# Session 3 | Introduction to `SpaCy`

In [43]:
import os
import spacy
nlp = spacy.load("en_core_web_md")

In [9]:
input_string = "My name is Ross and I have family in New York City."

In [11]:
doc = nlp(input_string)
print(doc)

My name is Ross and I have family in New York City.


## Tokenizing text using `SpaCy``

In [12]:
for token in doc:
    print(token.text)

My
name
is
Ross
and
I
have
family
in
New
York
City
.


In [14]:
for token in doc:
    print(token.i, token.text, token.tag_, token.pos_)


0 My PRP$ PRON
1 name NN NOUN
2 is VBZ AUX
3 Ross NNP PROPN
4 and CC CCONJ
5 I PRP PRON
6 have VBP VERB
7 family NN NOUN
8 in IN ADP
9 New NNP PROPN
10 York NNP PROPN
11 City NNP PROPN
12 . . PUNCT


In [15]:
for ent in doc.ents:
    print(ent.text, ent.label)

Ross 380
New York City 384


## Count distribution of linguistic features

In [49]:
# Define filepath
filename = os.path.join(
    "..",
    "..",
    "..",
    "cds-lang-data",
    "USEcorpus",
    "USEcorpus",
    "a1",
    "0100.a1.txt"
)

In [50]:
# Load text file
with open(filename, "r", encoding="utf-8") as file:
    text = file.read()

In [51]:
doc = nlp(text)

In [58]:
entities = []
for ent in doc.ents:
    entities.append(ent.text)

In [64]:
print(set(entities))

◆ ◆ ◆ ◆

> [Tasks]
(1) Copy the passage of the spaCy introduction from "# Session 3" up to and including "doc = nlp(input_string)".
(2) In the spaCy introduction, list every distinct coarse part-of-speech label that appears in the last column of the output printed by `print(token.i, token.text, token.tag_, token.pos_)`.

> [Material]
◆ ◆ ◆ ◆

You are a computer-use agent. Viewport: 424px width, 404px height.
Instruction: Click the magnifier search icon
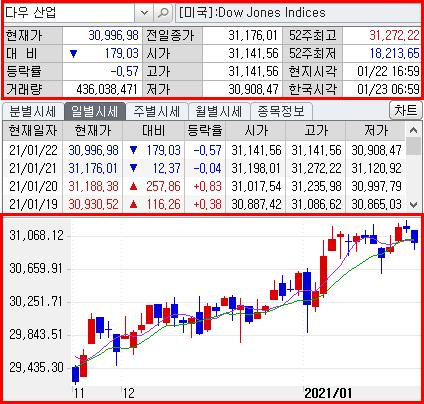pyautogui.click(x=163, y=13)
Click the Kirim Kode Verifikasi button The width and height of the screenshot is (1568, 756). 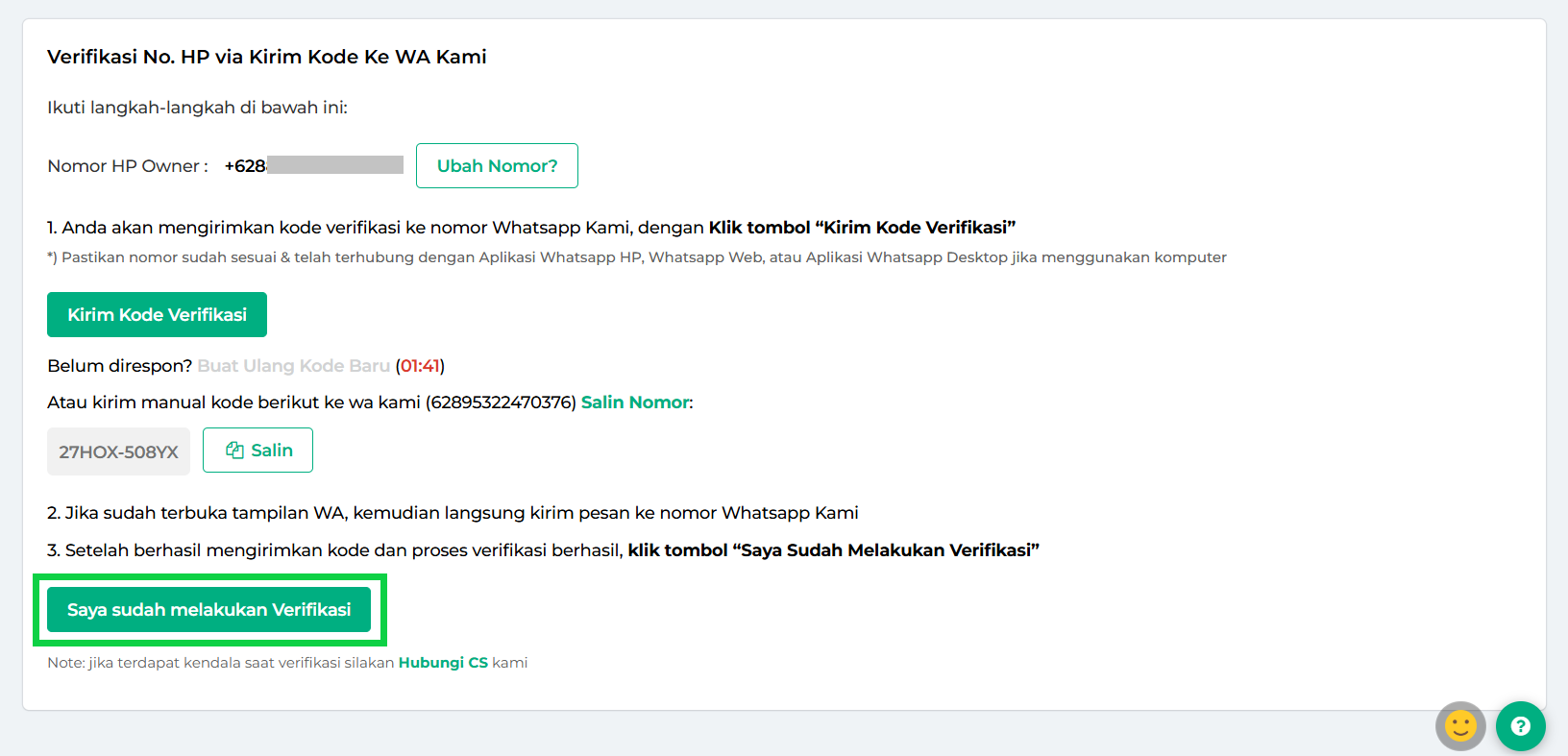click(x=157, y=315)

◆ ◆ ◆ ◆

> [Responses to the exercise]
(1)
# Session 3 | Introduction to `SpaCy`

In [43]:
import os
import spacy
nlp = spacy.load("en_core_web_md")

In [9]:
input_string = "My name is Ross and I have family in New York City."

In [11]:
doc = nlp(input_string)

(2) PRON, NOUN, AUX, PROPN, CCONJ, VERB, ADP, PUNCT